Antiperspirants and Deodorants
The simmering heat of summer is over and it's one of the best times to be working up a sweat. For some people, however, sweating is more of an enemy that needs to be defeated. This article looks at the commonly used antiperspirant and deodorant and how they work.
What is sweat and why do we sweat?
Sweating is the primary way that people regulate their core temperature; this process is called evaporative cooling and it is one of the most efficient ways of cooling down the body. Only horses and humans have a large density of sweat glands all over the body.
Although evaporative cooling is an effective and efficient way to regulate temperature, it does have some drawbacks. Sweating causes the body to lose water very quickly which can quickly lead to dehydration. People can sweat up to 3 litres per hour at maximum exertion. Emotional stress also leads to a sweat response at the palms, soles of the feet, armpits, and the forehead area.
How does body odor develop?
Many people believe that sweat stinks. They're partially right-the odor is strongest where sweat is most commonly found, but sweat by itself is odorless. Bacteria decompose sweat, and leave bi-products like fatty acids and ammoniac, which are the actual source of body odor. In particular, sweat produced by the apocrine glands in the underarm area can carry a very strong odor and can have significant psycho-social effects on individuals.

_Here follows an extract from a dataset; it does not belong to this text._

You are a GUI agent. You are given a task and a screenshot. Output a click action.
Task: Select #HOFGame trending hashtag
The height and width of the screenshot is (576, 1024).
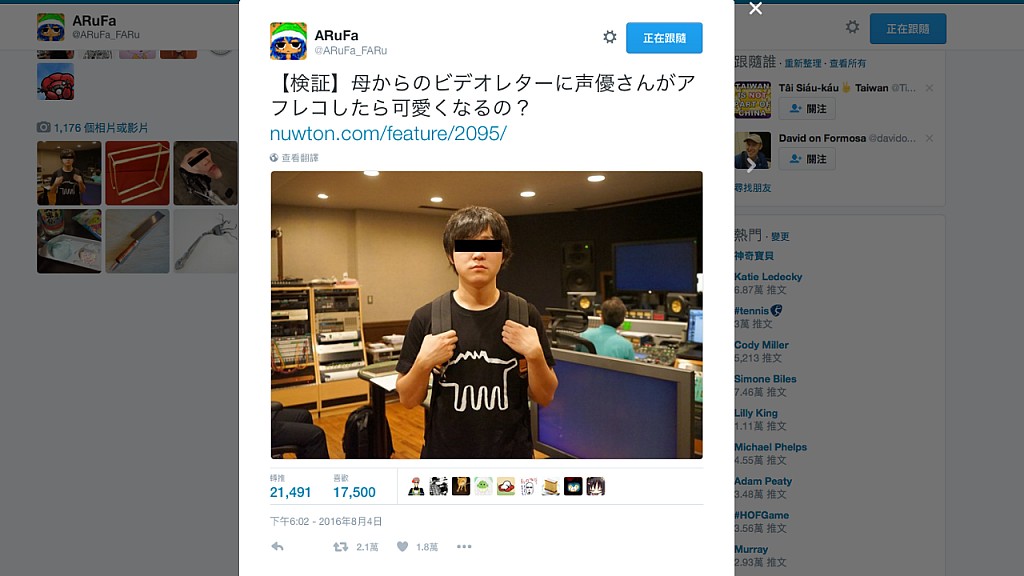pos(761,515)
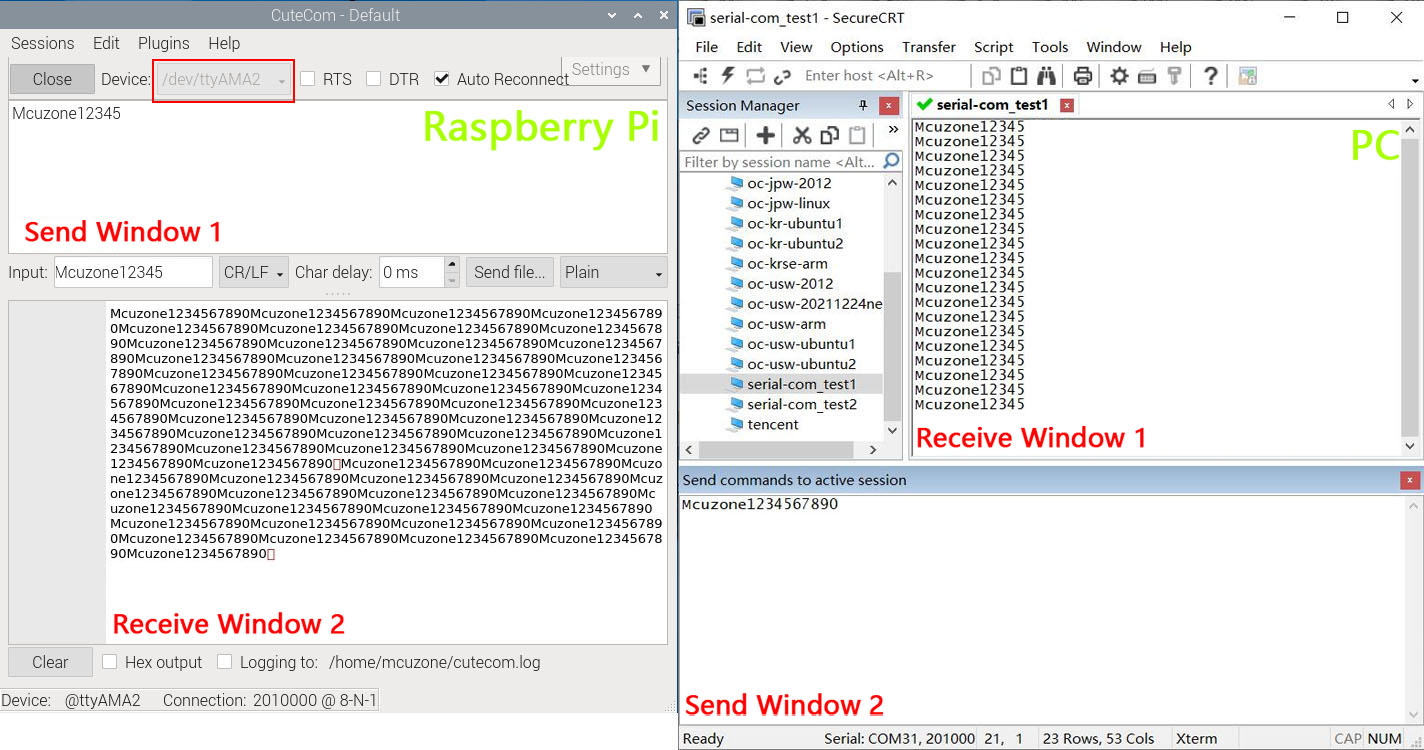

What are antiperspirants and are they different from deodorants?
Deodorants, as the name suggests, are applied to mask or prevent body odor. Antiperspirants are often thought of as being a sub-type of a deodorant that prevents sweating by reducing the efficacy of the sweat glands. In the United States, antiperspirants are regulated by the FDA as an over the counter drug, as it has an effect of altering how the body functions, where deodorants are treated as a cosmetic.
How do they work?
Most antiperspirants use aluminum complexes as their active ingredient. Aluminum based products form a chemical reaction that creates a physical plug at the sweat ducts. As each cell can only retain a certain amount of water, this stops the skin from generating excessive sweat as it passes back into the skin.
Do antiperspirants cause breast cancer?
E-mail rumours on the internet started in 2002 suggesting that antiperspirant use was increasing the incidence of breast cancer in women. The hypothesis indicting antiperspirants were that aluminum can be absorbed into the skin, especially at the armpits when using antiperspirants, and that it can interact with the body, causing DNA damage and interfering with estrogen, influencing the growth of breast cancer.
Since then, there have been several studies about this concern. The weight of evidence seems to suggest that topical use of antiperspirants is not a concern. Both the American Cancer Society and the National Cancer Institute deny that there is sufficient evidence that links antiperspirant use with breast cancer.
High levels of aluminum can be harmful to the body. It can cause DNA damage and have other negative effects on the body. Aluminum toxicity generally occurs if it is ingested via food or water. However, unless a patient has severe kidney function dysfunction, it is extremely unlikely that miniscule amounts of aluminum particles absorbed by antiperspirant use will cause any problems. Unless there is a cut, almost none of the aluminum is absorbed into the body as it stays above the skin, creating a plug at the sweat ducts.